# Directions
Set down these records line for line, leaving out the pictures.

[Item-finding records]
----------------------------------------

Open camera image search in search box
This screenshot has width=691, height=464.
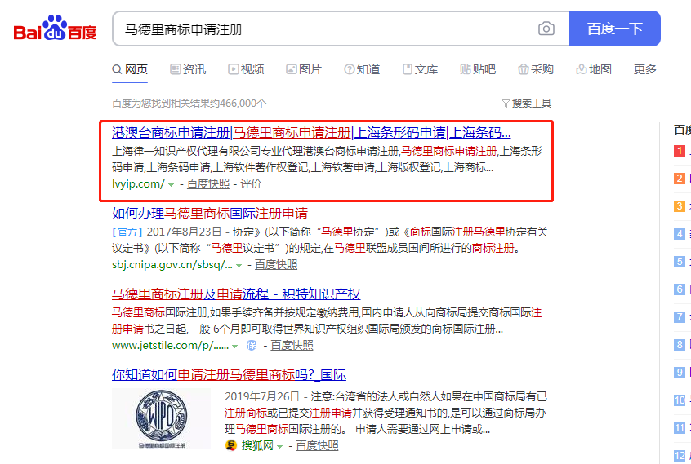[546, 29]
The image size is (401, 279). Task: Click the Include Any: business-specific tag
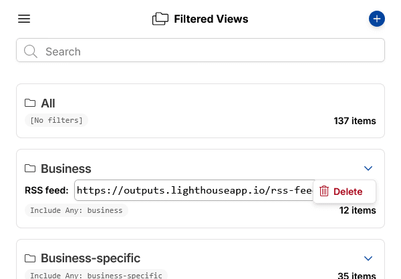pyautogui.click(x=96, y=275)
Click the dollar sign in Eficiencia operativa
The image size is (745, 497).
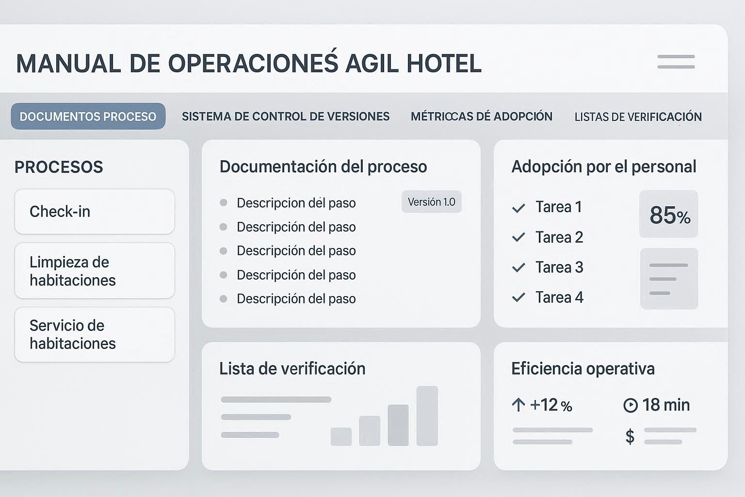[x=630, y=436]
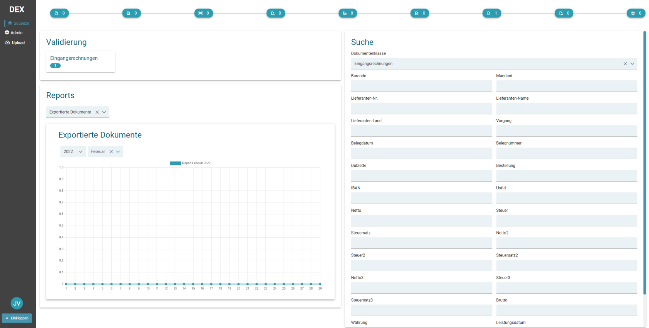Go to Squeeze home in sidebar
The image size is (649, 328).
click(18, 23)
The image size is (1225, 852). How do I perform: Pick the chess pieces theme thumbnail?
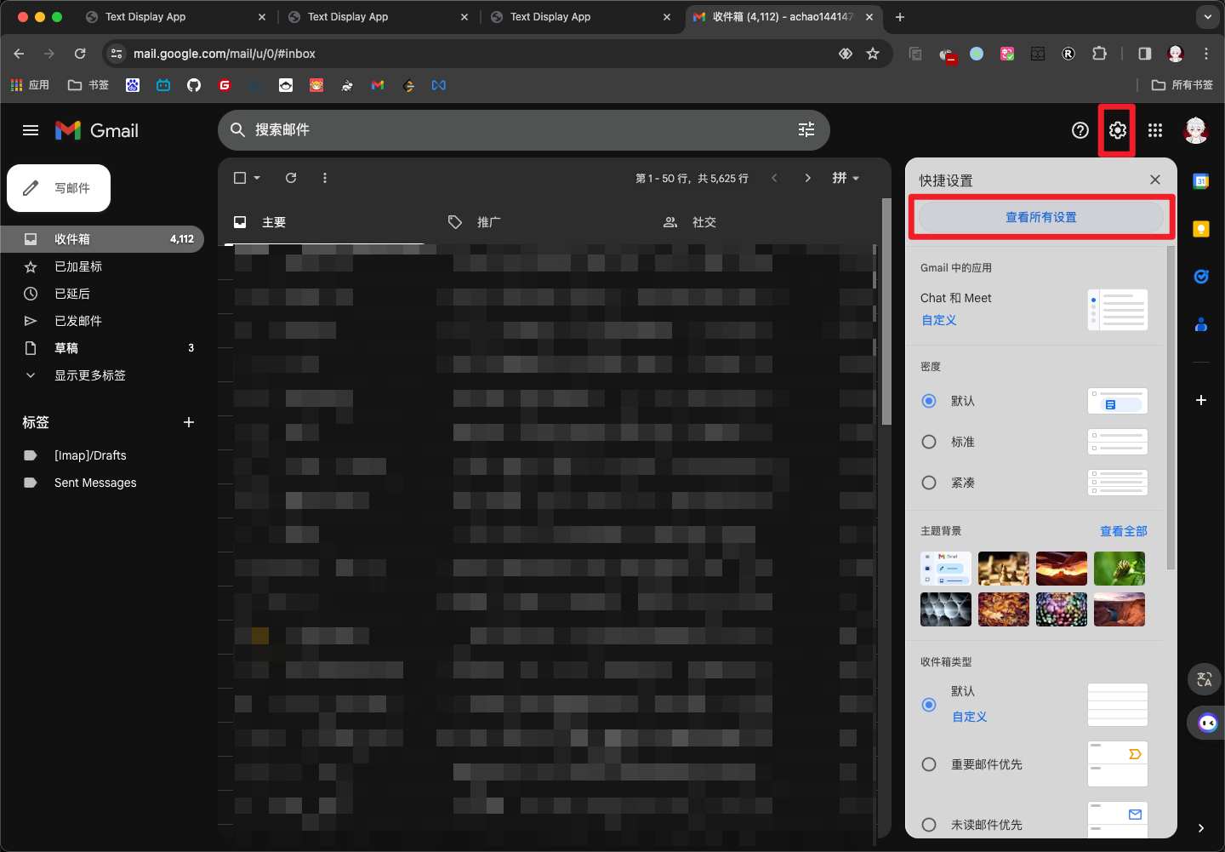coord(1003,569)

----------------------------------------

# Result of the exercise
Open camera image search in search box
This screenshot has width=691, height=464.
[546, 29]
The image size is (401, 279). Task: Click the Include Any: business-specific tag
pyautogui.click(x=96, y=275)
Click the dollar sign in Eficiencia operativa
The image size is (745, 497).
[x=630, y=436]
Go to Squeeze home in sidebar
The image size is (649, 328).
click(18, 23)
The image size is (1225, 852). How do I perform: Pick the chess pieces theme thumbnail?
coord(1003,569)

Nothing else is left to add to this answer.